## Data records
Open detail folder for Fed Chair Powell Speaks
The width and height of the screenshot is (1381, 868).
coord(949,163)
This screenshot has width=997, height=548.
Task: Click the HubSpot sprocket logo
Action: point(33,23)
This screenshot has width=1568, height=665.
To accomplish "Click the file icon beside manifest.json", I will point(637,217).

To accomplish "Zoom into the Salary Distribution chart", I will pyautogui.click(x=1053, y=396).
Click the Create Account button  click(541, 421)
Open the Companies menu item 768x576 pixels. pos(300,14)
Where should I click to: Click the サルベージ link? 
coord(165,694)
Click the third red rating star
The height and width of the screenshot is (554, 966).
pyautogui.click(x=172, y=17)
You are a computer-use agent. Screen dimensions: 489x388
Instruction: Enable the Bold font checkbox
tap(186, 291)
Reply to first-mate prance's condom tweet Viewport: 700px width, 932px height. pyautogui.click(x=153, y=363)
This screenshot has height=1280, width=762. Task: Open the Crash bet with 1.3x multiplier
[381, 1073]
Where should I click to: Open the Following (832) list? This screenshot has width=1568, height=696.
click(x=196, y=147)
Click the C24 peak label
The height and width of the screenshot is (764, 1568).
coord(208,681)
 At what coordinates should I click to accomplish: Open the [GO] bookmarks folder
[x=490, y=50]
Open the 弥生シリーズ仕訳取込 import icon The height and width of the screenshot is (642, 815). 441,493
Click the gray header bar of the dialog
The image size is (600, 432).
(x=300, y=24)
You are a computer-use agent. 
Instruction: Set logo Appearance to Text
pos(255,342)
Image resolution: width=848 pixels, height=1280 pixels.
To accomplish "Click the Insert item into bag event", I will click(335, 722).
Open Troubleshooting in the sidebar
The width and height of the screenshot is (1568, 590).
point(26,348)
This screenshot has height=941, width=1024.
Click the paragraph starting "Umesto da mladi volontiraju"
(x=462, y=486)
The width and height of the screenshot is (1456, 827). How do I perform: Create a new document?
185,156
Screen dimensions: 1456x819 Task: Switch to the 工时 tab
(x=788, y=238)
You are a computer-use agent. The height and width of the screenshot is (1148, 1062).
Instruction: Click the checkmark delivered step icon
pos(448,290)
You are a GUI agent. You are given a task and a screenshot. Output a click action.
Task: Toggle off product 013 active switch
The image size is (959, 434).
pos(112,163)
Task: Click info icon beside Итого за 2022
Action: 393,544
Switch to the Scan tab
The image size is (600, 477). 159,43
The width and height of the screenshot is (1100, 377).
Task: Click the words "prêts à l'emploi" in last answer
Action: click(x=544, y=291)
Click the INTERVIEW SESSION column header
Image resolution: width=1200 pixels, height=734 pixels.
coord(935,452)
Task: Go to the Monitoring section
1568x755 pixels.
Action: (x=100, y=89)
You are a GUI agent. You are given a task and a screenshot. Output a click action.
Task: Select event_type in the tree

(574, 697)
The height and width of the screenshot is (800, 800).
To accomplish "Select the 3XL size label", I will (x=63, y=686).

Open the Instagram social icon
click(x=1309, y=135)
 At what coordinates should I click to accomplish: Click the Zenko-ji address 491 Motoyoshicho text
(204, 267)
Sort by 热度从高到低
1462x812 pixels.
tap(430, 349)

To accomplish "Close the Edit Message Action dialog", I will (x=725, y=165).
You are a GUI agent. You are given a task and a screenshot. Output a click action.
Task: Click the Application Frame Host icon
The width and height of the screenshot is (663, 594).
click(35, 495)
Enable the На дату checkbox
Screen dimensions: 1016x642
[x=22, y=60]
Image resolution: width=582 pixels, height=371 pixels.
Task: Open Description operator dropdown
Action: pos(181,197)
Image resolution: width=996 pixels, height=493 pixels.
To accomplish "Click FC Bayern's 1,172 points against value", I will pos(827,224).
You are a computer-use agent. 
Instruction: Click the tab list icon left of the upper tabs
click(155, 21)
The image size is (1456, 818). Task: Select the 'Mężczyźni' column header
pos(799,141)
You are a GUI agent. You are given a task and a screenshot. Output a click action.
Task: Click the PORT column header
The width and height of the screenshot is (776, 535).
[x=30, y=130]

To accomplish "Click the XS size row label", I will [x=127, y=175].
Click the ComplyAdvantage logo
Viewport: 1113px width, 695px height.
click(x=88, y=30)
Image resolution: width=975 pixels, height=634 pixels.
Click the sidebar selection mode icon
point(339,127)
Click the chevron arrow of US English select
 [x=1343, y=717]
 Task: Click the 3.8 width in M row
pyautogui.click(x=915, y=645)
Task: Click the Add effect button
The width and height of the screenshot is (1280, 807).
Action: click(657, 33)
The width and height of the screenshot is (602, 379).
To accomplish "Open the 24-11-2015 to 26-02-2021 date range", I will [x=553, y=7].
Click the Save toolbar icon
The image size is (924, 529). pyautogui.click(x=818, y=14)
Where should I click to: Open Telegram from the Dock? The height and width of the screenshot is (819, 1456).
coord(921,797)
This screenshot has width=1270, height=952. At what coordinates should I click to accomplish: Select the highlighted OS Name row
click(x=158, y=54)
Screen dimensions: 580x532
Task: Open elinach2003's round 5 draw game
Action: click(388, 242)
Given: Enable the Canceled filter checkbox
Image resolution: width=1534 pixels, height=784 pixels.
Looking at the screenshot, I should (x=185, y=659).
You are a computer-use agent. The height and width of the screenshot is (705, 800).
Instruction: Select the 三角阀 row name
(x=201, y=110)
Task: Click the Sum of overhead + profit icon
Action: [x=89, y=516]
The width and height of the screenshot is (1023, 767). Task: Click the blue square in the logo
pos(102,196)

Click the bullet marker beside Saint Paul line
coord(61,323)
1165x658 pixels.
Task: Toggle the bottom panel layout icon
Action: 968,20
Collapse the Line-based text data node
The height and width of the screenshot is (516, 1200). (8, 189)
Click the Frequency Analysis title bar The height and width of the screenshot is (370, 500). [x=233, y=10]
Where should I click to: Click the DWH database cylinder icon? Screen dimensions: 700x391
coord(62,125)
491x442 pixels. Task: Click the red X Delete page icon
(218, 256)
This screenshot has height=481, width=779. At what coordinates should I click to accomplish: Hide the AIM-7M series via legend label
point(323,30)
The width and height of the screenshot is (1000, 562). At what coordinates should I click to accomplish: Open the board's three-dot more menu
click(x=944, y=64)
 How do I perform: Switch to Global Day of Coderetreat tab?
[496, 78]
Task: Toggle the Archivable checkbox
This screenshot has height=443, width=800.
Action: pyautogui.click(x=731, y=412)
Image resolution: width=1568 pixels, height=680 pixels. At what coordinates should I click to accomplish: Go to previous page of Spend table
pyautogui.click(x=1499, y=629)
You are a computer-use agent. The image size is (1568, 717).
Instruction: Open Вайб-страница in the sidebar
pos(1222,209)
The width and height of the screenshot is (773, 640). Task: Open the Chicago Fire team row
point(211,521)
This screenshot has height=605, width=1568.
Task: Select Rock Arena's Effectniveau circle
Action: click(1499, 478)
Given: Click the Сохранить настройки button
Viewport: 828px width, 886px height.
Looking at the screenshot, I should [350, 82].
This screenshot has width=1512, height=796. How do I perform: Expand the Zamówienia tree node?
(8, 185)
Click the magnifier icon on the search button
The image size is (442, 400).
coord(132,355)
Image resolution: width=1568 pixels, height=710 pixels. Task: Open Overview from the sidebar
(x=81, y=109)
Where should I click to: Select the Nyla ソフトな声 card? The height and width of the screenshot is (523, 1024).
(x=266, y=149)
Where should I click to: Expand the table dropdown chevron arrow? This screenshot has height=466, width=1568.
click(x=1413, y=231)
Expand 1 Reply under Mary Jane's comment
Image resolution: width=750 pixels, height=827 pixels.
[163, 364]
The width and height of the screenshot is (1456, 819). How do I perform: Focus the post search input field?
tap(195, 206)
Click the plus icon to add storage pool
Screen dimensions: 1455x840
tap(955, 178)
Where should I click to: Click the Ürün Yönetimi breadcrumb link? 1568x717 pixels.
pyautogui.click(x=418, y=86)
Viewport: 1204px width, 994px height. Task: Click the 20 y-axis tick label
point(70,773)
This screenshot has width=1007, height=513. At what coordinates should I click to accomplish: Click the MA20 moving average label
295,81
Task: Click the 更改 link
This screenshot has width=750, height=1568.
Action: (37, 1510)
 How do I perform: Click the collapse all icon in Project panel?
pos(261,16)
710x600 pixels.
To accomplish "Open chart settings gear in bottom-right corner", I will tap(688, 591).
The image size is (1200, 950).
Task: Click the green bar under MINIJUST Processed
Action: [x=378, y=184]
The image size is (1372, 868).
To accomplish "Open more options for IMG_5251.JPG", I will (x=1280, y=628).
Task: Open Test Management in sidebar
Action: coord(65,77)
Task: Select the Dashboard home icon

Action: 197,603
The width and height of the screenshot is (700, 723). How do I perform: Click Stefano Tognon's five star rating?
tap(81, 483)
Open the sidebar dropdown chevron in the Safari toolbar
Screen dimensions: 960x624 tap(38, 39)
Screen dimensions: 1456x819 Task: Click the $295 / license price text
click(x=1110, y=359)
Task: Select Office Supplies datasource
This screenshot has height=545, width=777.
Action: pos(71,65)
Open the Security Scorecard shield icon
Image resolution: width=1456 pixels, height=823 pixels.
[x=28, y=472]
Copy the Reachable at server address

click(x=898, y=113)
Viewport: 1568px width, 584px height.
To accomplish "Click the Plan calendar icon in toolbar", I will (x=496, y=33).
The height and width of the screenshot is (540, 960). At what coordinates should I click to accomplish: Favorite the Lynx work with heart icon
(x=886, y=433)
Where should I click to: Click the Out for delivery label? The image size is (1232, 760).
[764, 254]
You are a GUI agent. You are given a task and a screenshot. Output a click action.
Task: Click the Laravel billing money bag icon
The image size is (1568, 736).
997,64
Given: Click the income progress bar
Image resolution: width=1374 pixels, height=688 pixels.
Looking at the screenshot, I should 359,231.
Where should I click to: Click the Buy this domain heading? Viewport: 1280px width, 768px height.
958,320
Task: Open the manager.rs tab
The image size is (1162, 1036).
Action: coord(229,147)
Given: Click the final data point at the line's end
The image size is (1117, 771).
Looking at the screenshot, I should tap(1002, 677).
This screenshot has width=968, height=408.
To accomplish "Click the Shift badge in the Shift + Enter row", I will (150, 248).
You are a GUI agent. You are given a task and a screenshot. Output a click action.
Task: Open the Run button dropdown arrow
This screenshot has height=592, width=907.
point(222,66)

## Instructions to follow
Rescale the rows from the line containing "Screen dimensions: 1456x819 Task: Switch" through the line containing "pos(448,290)", including both of those lines. Reproduce each of these lines in full, requests included, but multiply every coordinate in the answers by 0.2 and round to the nearest whole number, rounding halves up.

## Solution to this exercise
Screen dimensions: 1456x819 Task: Switch to the 工时 tab
(x=158, y=48)
You are a computer-use agent. The height and width of the screenshot is (1148, 1062).
Instruction: Click the checkmark delivered step icon
pos(90,58)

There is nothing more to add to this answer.